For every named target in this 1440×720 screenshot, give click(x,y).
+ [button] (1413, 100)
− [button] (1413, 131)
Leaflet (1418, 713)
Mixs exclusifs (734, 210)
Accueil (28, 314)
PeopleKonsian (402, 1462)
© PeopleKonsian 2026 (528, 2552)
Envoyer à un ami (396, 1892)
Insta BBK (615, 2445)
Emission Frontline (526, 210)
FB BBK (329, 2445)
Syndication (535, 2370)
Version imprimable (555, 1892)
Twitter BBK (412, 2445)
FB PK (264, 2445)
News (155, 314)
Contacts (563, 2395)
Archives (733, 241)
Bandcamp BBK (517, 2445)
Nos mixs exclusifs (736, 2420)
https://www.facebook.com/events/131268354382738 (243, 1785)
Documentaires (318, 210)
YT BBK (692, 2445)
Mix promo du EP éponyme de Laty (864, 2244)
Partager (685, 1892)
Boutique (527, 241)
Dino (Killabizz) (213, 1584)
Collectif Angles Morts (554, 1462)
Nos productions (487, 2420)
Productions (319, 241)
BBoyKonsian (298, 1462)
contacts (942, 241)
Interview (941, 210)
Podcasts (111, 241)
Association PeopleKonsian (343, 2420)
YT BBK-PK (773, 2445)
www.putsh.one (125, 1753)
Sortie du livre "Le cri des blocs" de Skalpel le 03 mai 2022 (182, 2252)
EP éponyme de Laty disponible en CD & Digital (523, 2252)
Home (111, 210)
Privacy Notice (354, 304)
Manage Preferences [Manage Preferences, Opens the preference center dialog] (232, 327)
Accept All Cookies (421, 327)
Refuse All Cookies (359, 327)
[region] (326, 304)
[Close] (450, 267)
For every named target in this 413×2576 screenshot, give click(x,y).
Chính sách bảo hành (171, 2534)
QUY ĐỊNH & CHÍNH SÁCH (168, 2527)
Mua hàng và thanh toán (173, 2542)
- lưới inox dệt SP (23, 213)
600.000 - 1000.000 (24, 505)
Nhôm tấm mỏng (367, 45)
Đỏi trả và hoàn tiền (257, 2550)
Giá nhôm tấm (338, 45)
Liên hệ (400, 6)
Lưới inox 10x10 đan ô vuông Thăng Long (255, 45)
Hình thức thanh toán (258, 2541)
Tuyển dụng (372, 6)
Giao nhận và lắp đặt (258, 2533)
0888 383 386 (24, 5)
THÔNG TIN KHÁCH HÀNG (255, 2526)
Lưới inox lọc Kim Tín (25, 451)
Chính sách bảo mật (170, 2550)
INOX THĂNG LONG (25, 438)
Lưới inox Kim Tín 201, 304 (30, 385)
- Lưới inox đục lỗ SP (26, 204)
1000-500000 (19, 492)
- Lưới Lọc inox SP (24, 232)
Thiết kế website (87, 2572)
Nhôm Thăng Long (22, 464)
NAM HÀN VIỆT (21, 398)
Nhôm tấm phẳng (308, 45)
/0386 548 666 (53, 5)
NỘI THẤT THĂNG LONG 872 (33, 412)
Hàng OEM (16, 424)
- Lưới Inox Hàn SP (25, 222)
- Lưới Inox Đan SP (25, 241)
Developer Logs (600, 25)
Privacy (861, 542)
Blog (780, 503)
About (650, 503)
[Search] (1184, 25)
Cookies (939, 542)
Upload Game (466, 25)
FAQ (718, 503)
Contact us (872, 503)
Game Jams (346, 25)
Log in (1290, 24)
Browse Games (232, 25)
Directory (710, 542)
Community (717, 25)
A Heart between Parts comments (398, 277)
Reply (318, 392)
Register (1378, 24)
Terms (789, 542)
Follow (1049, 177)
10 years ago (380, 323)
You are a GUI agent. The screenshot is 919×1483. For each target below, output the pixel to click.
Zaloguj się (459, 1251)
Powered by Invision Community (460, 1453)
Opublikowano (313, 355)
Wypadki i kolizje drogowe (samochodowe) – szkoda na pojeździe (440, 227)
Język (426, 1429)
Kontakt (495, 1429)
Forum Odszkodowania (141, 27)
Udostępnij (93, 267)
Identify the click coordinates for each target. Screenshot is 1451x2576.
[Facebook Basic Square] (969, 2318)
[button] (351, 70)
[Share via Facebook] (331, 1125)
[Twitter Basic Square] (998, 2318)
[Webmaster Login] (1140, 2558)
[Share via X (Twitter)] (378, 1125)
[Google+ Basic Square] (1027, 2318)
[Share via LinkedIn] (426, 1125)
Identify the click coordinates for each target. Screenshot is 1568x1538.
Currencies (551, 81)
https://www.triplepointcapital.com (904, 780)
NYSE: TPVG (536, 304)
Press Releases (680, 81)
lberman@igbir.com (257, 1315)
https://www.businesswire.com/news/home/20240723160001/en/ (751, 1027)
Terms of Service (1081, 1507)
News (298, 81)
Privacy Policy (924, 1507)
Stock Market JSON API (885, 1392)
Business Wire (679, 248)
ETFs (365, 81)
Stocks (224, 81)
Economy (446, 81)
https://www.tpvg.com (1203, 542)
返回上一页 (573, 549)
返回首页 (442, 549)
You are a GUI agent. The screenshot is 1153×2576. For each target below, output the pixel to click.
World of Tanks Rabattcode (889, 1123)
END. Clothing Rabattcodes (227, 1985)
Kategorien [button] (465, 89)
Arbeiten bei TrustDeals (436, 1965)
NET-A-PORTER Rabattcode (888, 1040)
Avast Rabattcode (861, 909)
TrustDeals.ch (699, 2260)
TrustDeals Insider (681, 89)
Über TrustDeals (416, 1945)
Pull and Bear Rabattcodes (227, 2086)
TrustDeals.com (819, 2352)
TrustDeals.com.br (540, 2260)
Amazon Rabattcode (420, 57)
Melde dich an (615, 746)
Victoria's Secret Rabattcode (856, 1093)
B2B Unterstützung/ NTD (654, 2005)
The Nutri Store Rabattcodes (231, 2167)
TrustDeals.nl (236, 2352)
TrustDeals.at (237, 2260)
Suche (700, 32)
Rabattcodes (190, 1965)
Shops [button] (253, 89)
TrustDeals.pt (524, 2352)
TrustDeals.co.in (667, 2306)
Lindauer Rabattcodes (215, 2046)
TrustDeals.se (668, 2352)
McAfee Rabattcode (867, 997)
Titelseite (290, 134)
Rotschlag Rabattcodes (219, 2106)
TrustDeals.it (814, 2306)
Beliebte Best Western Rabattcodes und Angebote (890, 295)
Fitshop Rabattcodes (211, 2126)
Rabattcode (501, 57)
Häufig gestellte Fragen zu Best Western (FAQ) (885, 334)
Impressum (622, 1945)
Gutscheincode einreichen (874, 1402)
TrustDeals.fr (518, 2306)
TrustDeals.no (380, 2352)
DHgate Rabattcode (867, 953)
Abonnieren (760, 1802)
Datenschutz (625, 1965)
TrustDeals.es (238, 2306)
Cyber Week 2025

■ ■ ■ ■ ■ ■ ■

- WHAT NEEDS TO BE DONE
Could you quote, word for word, the lines of the listing from the one containing "TrustDeals.pt (524, 2352)" through the last line of the listing, including both?

- RESULT BELOW
TrustDeals.pt (524, 2352)
TrustDeals.co.in (667, 2306)
Lindauer Rabattcodes (215, 2046)
TrustDeals.se (668, 2352)
McAfee Rabattcode (867, 997)
Titelseite (290, 134)
Rotschlag Rabattcodes (219, 2106)
TrustDeals.it (814, 2306)
Beliebte Best Western Rabattcodes und Angebote (890, 295)
Fitshop Rabattcodes (211, 2126)
Rabattcode (501, 57)
Häufig gestellte Fragen zu Best Western (FAQ) (885, 334)
Impressum (622, 1945)
Gutscheincode einreichen (874, 1402)
TrustDeals.fr (518, 2306)
TrustDeals.no (380, 2352)
DHgate Rabattcode (867, 953)
Abonnieren (760, 1802)
Datenschutz (625, 1965)
TrustDeals.es (238, 2306)
Cyber Week 2025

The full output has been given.